In the bible life is often compared to a path you walk. When we found out that our daughter had died and I had to give birth, someone said, based on Psalm 23: ‘You have to walk through the valley, not sit in it, or run through it. You just have to walk through it.’

It gave us some handhold. In the valley full of shadow of not our own death, but hers. That it was a valley, was clear and that it would end somewhere, seemed very obvious to us in the beginning, but after some months it wasn’t that obvious anymore, it felt as if it would never come to an end. 

But just as every walk ends, there also will come an end to seasons and times in our lives. In the many mourning books and articles I read, there was one line that hit me hard: ‘our life is a series of losses’. How true is that. Loss is something each of us needs to learn to live with and this walk reminded me of that. March 22 it was two years ago Amanda was born. On March 20 we found out she had died and on March 27 we buried her. These dates this year felt in between all kinds of daily stuff and also special occasions, like a bachelor party, making promotions for my book, my Love who was away from home for some days. Actually, I did not have much time to really stand still remembering her, even though we took days off on her death- and on her birthday.

We did – yeah – made a long walk on her day of death. Two days later on her birthday we went to the graveyard. First in the morning with only the two of us, to think again about how the gravestone should look like and to make her grave neat. Then in the afternoon we went with the children. We lit a candle with a ‘2’ and sparkler sticks, my Love did a little speech. We cried, hugged and dealt with different reactions from different children who experience this each in their own boys’ or girl’s way in their own stage of development. It was exhausting and beautiful.

Then we went out for dinner. Just as we did last year. Hooray. We go out for dinner, because our daughter turned two years old. I mean: our daughter was supposed to turn two years old. Oh no, if she had been born on time, she would not yet have been two years old. I should say: our daughter was born still two years ago and despite our sadness we are glad that she is part of our family and that is why we honor her existence today by kind of celebrating her short life.

It was hard and strange again this year to celebrate the day of birth of someone who is not here anymore, and we did not get a chance to know really. But it was different from last year after all. Mourning was again raw, but not as raw as it was last year. Although it still can come raw over me sometimes, the times in between those moments become longer.

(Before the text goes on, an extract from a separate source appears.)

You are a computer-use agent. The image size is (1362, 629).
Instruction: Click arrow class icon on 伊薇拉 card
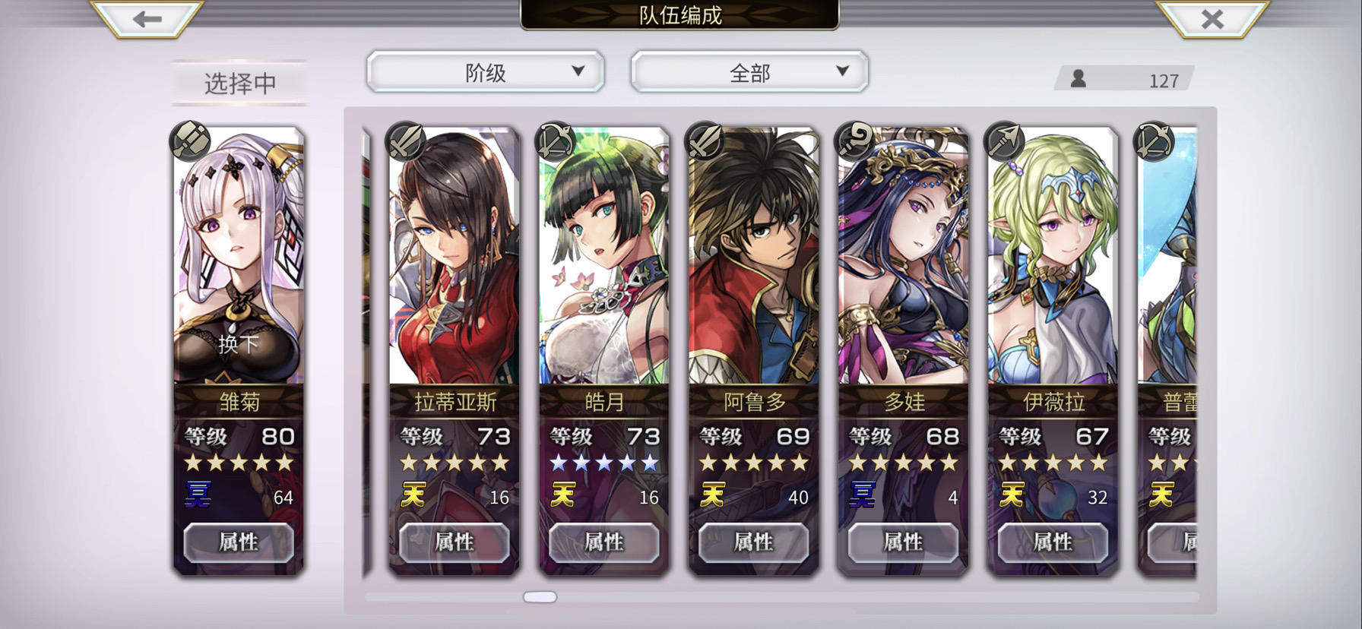click(1004, 141)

Maybe I am not yet really out of the valley, I am walking through that valley and learn how to walk out my sadness figuratively speaking. Although it probably will never disappear totally, it gets more woven into who I am and there are periods, times, moments. Just as my physical walk takes me along mud and mess and difficulties, but also pass beautiful views, quiet breezes, moments of awareness that I don’t have to do this alone and that it will come to an end. I think I will take a walk again tomorrow.